I could give you five quick reasons why permitting a fifth season of eligibility for NCAA Division I basketball players is a really bad idea:
T.J. Cummings (UCLA), Travon Bryant (Missouri), Brody Boyd (Iowa), Scott Merritt (Marquette), Todd Billet (Virginia).
What fan could have endured another year of watching any or all of those guys play?
There are more important issues at stake, though, in the National Association of Basketball Coaches’ proposal–endorsed by NCAA President Myles Brand–to allow players five seasons of competitive eligibility. This idea, ostensibly designed to help raise graduation rates, is part of a package of changes that dramatically would impact the college game.

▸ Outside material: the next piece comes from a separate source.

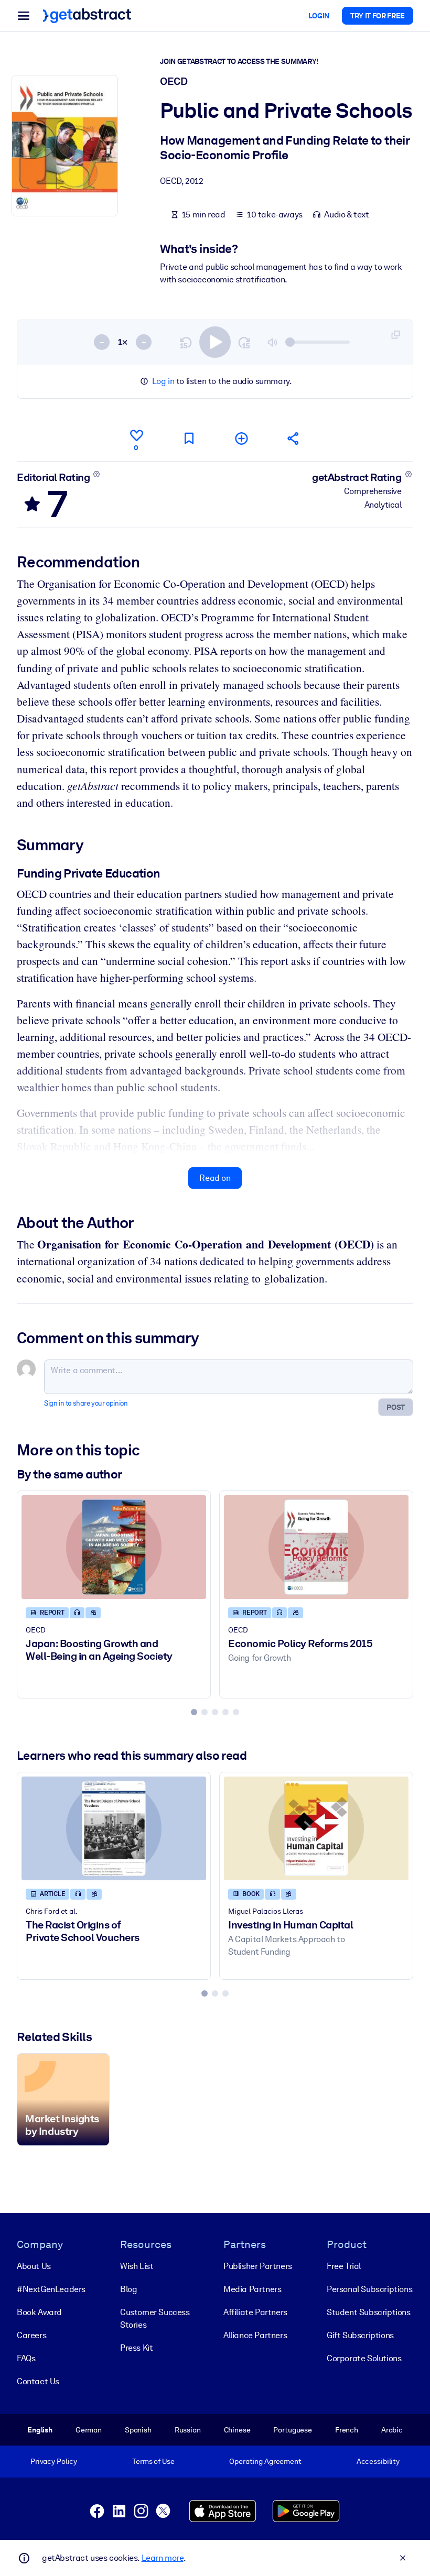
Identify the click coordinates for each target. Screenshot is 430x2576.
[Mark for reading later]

Some of the new rules would be great, notably the opportunity for coaches to work with players during the summer.
But the change that would make the biggest difference would be the fifth season. And that fifth season is a bad idea for five big reasons:
Numbers games
Coaches constantly are assailed by bogus statistics regarding graduation rates that never provide an accurate picture of whether players are being properly educated. Those rates ignore incoming transfers’ accomplishments and punish schools for players who transfer out. They also fail to include players who graduate in more than six years.
Funny, then, that the coaches would herald another bogus statistic in supporting the five-year proposal. They claim the average student takes 4.8 years to graduate. According to the College Board, this 4.8-year figure is only for students at public institutions. At private schools, it’s 4.3 years. And in both cases, it’s taking students less time to graduate than a decade ago.
Shrinking opportunities
When coaches complained about restrictions such as Proposition 48 and the 5/8 rule–and they rightfully griped about them plenty–their primary argument was that such regulations robbed opportunities from young people. So what does the five-year plan do? It robs opportunities from young people.
As long as there is no accompanying increase in the number of scholarships programs can award, every player who stays for five years will occupy a vacancy that would have been available to an incoming freshman.
If every program were to fill its 13-player allotment each year, and if each player enrolled were to take advantage of a fifth season, that would be around 200 opportunities lost annually for Division I aspirants.
Lost control
The uncertainty of whether coaches will lose players to early NBA draft entry is tough enough to manage. When every player who reaches his fourth season becomes an either/or proposition, it will be a mess.
Coaches won’t know how many scholarships they’ll have to award for subsequent years. If they already have a full roster that includes three fourth-year senior role players, do they sign one, two or three new recruits? If they sign three McDonald’s All-Americans and all three seniors wish to stay, do some or all of the seniors get forced out? That’ll be lovely.
Blind ambitions
The vast majority of athletes who can make money playing after college–in the NBA or overseas–compete in major conferences. So here’s a theory: If there is any area in which a significant number of players do become interested in a fifth year, it will be at the mid-major level. And if mid-majors routinely field teams of 23-year-olds, they might routinely beat 19-year-olds at Duke, North Carolina and Texas.
Those upsets are fun when they happen occasionally. If they become common, it will undermine the sport’s popularity. Fans will consider the product diminished.
Unanswered questions
The oddest thing about this proposal is nobody seems to have asked the players if they’re interested in five seasons.
Anyone who has paid attention to the NBA draft in the past decade knows many players figure they’ve played enough college basketball after one or two years.
The NABC and NCAA should have surveyed Division I players to ascertain whether the interest in this concept was strong enough to support such radical change. If the game is about the players, shouldn’t they have a say?
The best and fairest way to raise graduation rates for basketball players would be to require all Division I schools to pay for their players’ summer school classes.
You’d be surprised how many refuse to do so because they don’t want to absorb the cost–even though it means their players would have a better shot at graduation.
An athlete carrying a full academic schedule each summer effectively will complete an extra year of schooling by the end of his senior season. If coaches are allowed to work with players while they attend summer classes, those months will be doubly productive.
That approach might chase some schools out of Division I. Fine. There are too many members already. Those not interested in competing at the highest level and properly educating their athletes would not be missed.